Mrs Dunlop, 72, has painful arthritis which severely limits her mobility and she told the commission she has had three different providers since her health deteriorated.
They [the provider] said that they were going to suspend services immediately, because of ongoing issues with the road and the gun.Phillip Dunlop
Despite the all-weather dirt road to their home being used by neighbours for 20 years "with no problems" her second provider suspended care last December after they "nearly rolled" their vehicle 50 metres from the couple's front gate.
Then, when services were resumed in January, carers arrived just after Mr Dunlop had been unsuccessfully trying to shoot a problem fox near the property's chicken coop.
On this occasion Mr Dunlop had left the unloaded gun in the house to try and shoot the fox a bit later that day.
"They apparently saw the gun, said, 'Bye, Mr and Mrs Dunlop. See you next week' and went off and reported it to the police," he said.
"They [the provider] said that they were going to suspend services immediately, because of ongoing issues with the road and the gun."
The couple told the commission their phone calls and emails to service providers would often go unanswered and they struggled to get adequate in-home care for Mrs Dunlop.
"It is so, so hard when you can't get any help out there," she said.
"There are other people out on farms who can't move and I think this is what these packages were brought out for, to try and keep people in their own homes, which is a very good idea.
"I would hate to be in a nursing home."
Mr Dunlop said he and his wife wanted to "get the story out there" about the problems they were experiencing to help other people.
"If she has got the care that she needs, it allows her to stay in the house that she likes instead of having to go into a nursing home," he said.

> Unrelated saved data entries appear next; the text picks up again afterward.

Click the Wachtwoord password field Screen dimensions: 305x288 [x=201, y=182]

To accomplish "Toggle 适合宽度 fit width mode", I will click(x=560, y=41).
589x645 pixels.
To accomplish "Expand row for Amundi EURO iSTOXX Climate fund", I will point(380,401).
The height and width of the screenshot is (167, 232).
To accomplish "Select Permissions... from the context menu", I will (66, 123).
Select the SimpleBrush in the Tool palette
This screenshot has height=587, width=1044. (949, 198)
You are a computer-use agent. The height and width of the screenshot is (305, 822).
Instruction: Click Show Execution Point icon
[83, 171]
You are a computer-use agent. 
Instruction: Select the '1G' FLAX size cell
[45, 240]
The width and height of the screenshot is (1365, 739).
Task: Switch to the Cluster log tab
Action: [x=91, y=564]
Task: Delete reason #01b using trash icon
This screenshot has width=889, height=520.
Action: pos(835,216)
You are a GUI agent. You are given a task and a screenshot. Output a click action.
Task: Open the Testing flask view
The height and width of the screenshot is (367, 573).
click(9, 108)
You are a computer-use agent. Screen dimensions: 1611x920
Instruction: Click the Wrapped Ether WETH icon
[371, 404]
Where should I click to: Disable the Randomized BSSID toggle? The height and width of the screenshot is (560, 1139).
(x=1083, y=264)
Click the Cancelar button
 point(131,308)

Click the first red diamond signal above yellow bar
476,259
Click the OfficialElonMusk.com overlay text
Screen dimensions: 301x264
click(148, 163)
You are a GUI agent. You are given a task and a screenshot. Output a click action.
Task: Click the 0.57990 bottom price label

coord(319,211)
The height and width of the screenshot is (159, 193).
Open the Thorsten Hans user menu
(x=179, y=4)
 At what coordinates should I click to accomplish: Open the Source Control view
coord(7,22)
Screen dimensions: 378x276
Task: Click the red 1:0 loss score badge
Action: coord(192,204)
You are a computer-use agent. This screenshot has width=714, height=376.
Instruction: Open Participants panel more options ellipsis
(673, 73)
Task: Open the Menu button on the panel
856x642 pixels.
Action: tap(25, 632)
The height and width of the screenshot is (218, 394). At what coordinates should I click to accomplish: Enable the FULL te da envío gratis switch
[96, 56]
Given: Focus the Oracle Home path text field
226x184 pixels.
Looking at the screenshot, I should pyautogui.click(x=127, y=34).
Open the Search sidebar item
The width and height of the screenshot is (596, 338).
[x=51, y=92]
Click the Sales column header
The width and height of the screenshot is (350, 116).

"It was important to try and, I suppose, nail down the problems that we were having and most probably what other people were having that, you know, you just - you couldn't get information, you couldn't - you know, you weren't being responded to."
The three-day Mudgee hearing comes to an end on Wednesday afternoon. The public are welcome to attend or watch the live webcast.
The royal commission will continue to accept submissions until April 30, 2020.